• WORK TO COMPLETE
Leave out the pictures, and quote exactly the lines running from the one with "You are a computer-use agent." through the last line of the entries below.

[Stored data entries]

++++++++

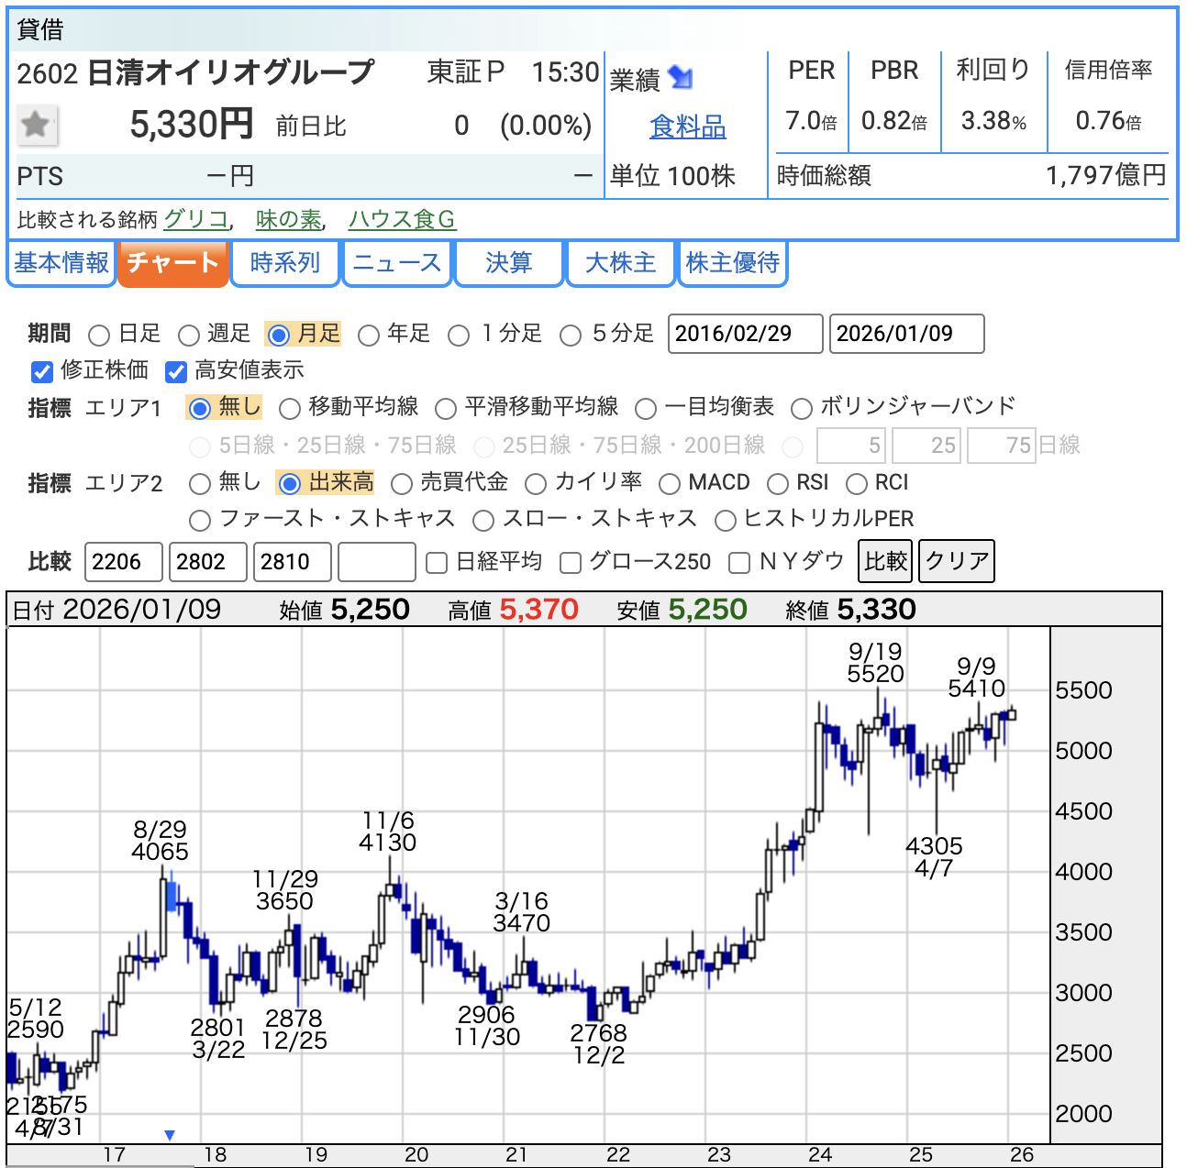
Task: Click the star favorite icon
Action: pos(36,125)
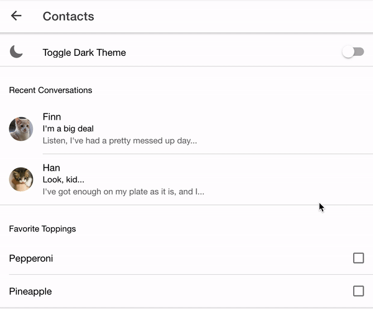The height and width of the screenshot is (309, 373).
Task: Go back using the arrow icon
Action: pos(16,16)
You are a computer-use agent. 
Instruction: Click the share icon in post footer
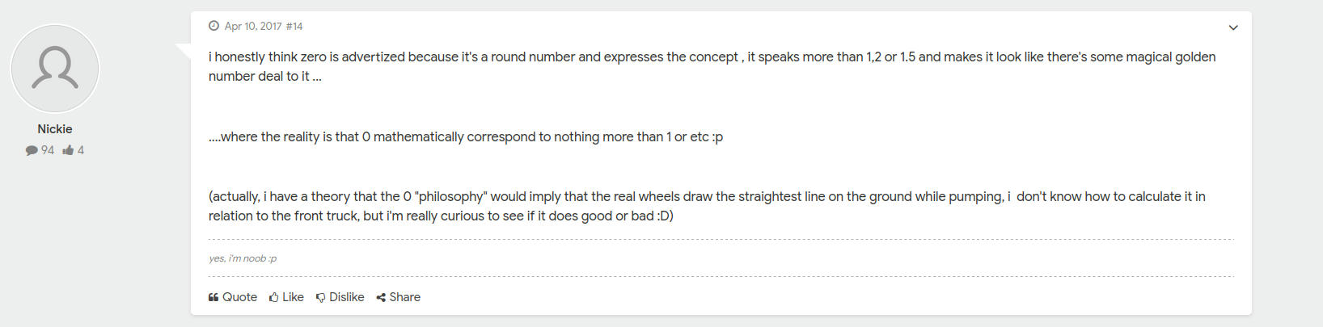381,297
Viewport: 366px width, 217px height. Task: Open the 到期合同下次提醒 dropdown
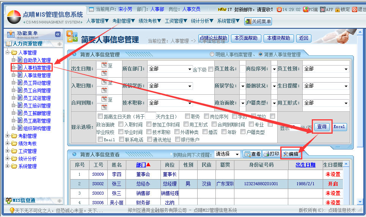(x=227, y=154)
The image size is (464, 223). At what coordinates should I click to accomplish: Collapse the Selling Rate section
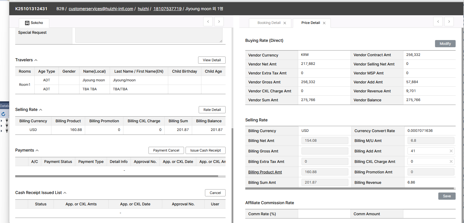41,110
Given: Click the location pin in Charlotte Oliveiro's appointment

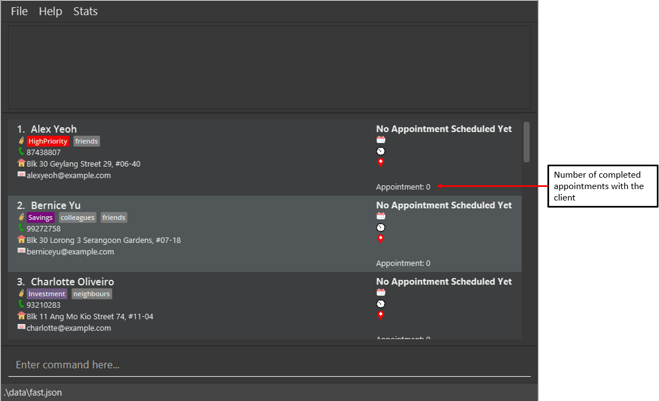Looking at the screenshot, I should point(381,315).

++++++++

• RESULT OF THIS TASK
You are a computer-use agent. 
Instruction: Click the share icon in post footer
381,297
Viewport: 366px width, 217px height. Task: Open the 到期合同下次提醒 dropdown
(x=227, y=154)
The image size is (464, 223). At what coordinates should I click to accomplish: Collapse the Selling Rate section
41,110
Given: Click the location pin in Charlotte Oliveiro's appointment

Looking at the screenshot, I should point(381,315).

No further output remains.